Sejarawan senior Belanda yang aktif melakukan penelitian tentang sejarah Bali, Henk Schulte Nordholt dalam epilog bukunya Bali, Benteng Terbuka 1995–2005 (2010) menuliskan pernyataan yang mengundang kegelisahan bagi yang memahami sekaligus merasakannya. Henk menulis bahwa Bali dalam otonomi daerah dan demokrasi elektoral mengalami fenomena naiknya partai politik dan preman.
Selain itu, desentralisasi dan artikulasi regional reformasi telah mengakibatkan naiknya tokoh-tokoh politik baru yang berbasis di kalangan kelas menengah urban yang dinamis. Raja dan Brahmana tidak lagi memiliki pengaruh dan otoritas yang berkuasa untuk mengabsahkan kebudayaan Bali. Sebagai gantinya adalah kemunculan para elit yang secara lihai dan licin sekaligus mampu menyediakan definisi publik tentang “esensi” Bali.
Salah jika kita menganggap bahwa lahirnya otonomi daerah dan demokrasi elektoral serta-merta akan menciptakan pemerintahan yang baik. Keduanya–otonomi derah dan demokrasi elektoral–justru memperkuat memperkuat pembentengan politik identitas Bali yang direprsentasikan oleh para cendekiawan kelas menengah urban.
Salah satunya kita sempat mendengar haru-biru wacana dan gerakan Ajeg Bali dalam berbagai bentuk, yang bagi Henk menghapus wacana tentang kewarganegaraan yang menjadi landasan utama demokrasi. Persoalan kewargaan dipersempit maknanya dalam kerangka politik identitas yang berisiko untuk mengeksklusi (menyingkirkan) warga lain yang tidak memiliki akses ekonomi politik dan minoritas.

----

**Butir Tugas 1:**
Jawab pertanyaan berikut berdasarkan blok teks tentang politik Bali:
(a) Fenomena apa yang menurut Henk dialami Bali dalam otonomi daerah dan demokrasi elektoral?
(b) Siapa yang disebut tidak lagi memiliki pengaruh dan otoritas untuk mengabsahkan kebudayaan Bali?
(c) Wacana apa yang menurut Henk dihapus oleh wacana dan gerakan Ajeg Bali?
**Butir Tugas 2:**
Terjemahkan kalimat dari blok teks tentang politik Bali ini ke dalam bahasa Inggris: "Raja dan Brahmana tidak lagi memiliki pengaruh dan otoritas yang berkuasa untuk mengabsahkan kebudayaan Bali."
**Butir Tugas 3:**
Teruskan blok teks tentang politik Bali, dimulai setelah kalimat terakhirnya.
Listing berikut sama sekali tidak berperan di sini.

**Data Ditampilkan:**

----

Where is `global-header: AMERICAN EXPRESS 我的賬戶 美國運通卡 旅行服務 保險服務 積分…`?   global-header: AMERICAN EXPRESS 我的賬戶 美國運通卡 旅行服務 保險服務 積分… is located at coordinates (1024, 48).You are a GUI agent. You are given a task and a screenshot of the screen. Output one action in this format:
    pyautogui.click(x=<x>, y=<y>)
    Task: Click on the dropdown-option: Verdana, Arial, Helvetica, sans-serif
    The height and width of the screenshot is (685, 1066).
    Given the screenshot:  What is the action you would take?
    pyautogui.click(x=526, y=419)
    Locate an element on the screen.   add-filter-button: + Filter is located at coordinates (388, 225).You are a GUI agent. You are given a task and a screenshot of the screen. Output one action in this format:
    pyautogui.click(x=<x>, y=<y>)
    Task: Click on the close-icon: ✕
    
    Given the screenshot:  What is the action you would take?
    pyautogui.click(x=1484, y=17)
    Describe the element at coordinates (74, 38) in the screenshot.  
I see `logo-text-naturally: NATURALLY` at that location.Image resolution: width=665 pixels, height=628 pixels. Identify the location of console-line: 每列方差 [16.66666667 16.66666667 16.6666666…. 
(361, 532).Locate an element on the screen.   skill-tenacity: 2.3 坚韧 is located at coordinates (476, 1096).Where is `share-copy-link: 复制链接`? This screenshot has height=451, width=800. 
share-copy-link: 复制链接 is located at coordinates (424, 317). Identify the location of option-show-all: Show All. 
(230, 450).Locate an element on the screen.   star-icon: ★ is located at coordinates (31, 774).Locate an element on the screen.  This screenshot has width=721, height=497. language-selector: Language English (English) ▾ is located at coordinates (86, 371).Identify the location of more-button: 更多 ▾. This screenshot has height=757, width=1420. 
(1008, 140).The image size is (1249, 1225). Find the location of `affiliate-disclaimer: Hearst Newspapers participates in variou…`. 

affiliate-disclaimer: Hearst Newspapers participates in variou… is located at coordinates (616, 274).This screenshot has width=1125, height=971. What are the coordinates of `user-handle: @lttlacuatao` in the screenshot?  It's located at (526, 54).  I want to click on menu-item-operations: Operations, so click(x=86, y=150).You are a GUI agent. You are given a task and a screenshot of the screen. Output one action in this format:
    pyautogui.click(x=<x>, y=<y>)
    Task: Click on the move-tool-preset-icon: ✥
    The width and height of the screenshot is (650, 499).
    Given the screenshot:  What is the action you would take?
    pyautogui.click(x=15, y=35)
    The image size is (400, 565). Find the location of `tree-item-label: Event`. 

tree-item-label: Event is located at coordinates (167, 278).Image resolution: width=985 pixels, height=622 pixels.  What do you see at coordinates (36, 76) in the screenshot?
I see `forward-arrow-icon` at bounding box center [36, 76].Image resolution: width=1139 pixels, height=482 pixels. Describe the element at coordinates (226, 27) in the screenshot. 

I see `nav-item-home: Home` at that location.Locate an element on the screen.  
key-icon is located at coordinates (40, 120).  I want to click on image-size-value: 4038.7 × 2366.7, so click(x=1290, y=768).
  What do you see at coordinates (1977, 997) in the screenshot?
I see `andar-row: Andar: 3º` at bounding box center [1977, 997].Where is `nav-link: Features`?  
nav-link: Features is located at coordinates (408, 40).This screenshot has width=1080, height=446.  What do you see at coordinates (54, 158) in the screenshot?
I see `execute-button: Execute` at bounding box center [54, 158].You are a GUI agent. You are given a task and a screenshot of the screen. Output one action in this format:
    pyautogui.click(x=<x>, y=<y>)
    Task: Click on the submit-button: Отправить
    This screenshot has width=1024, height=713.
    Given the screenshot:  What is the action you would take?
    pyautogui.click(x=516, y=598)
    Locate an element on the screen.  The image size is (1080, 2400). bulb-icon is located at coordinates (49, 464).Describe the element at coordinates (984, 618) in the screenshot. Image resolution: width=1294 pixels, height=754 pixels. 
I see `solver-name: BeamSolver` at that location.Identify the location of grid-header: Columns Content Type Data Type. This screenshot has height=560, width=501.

----

**Area Jawaban 1:**
(a) Naiknya partai politik dan preman.
(b) Raja dan Brahmana.
(c) Wacana tentang kewarganegaraan yang menjadi landasan utama demokrasi.

**Area Jawaban 2:**
Kings and Brahmins no longer have the influence and ruling authority to legitimize Balinese culture.

**Area Jawaban 3:**
Otentisitas
Salah satu strategi kalangan cendekiawan kelas menegah urban, salah satu tujuannya untuk merengkuh dukungan publik, adalah dengan menekankan kepada ciri khas wilayah tertentu, dengan melicinkan wacana tentang politik identitas. Bagi Henk, inilah letak paradoksnya saat cendekiawan kelas menengah Bali cenderung menekankan keotentikan regional mereka sembari mengingkari identitas Indonesia mereka. Hal ini tentu saja tidak terjadi di Bali. Situasi seantero nusantara menunjukkan bahwa perbedaan-perbedaan semakin diekspresikan dalam kerangka pemikiran politik identitas.
Pada sisi yang lain, Bali sudah membuka diri dengan situasi global, dimana cendekiawan Bali menghadapi tantangan luar biasa besar: bagaimana Bali dapat bertahan dalam konteks global yang lebih luas? Pada konteks inilah saya kira Henk menciptakan istilah yang disebutnya sebagai benteng terbuka, saat situasi yang membuka diri dengan dunia global tidak cocok dengan identitas kultural yang tertutup.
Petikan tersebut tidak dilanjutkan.